## AIM OF THE TASK:
Starting at the top line and ending at the bottom one, repeat the entries exactly and drop every picture.

Stored data:
——

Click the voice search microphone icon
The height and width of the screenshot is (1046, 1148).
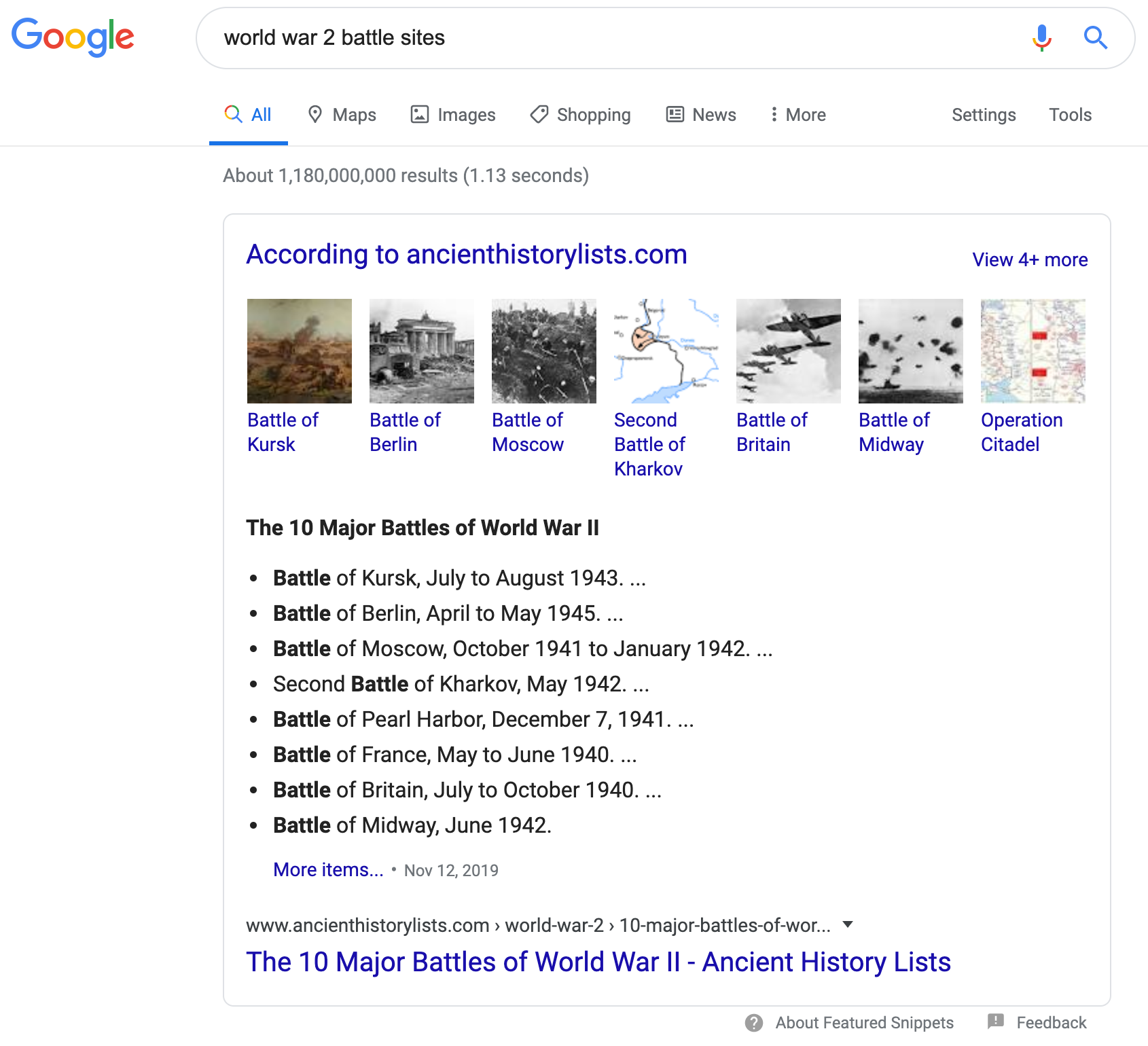coord(1041,38)
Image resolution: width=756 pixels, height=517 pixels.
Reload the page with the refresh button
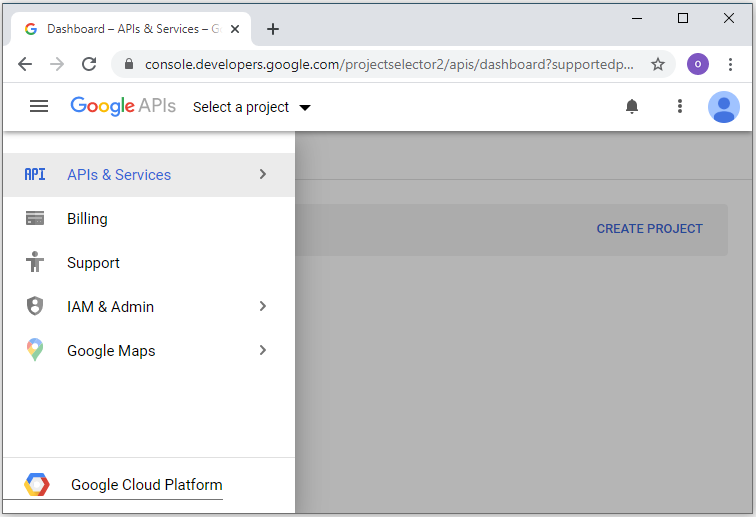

——

## ANSWER:
Click the voice search microphone icon
The height and width of the screenshot is (1046, 1148).
coord(1041,38)
Image resolution: width=756 pixels, height=517 pixels.
Reload the page with the refresh button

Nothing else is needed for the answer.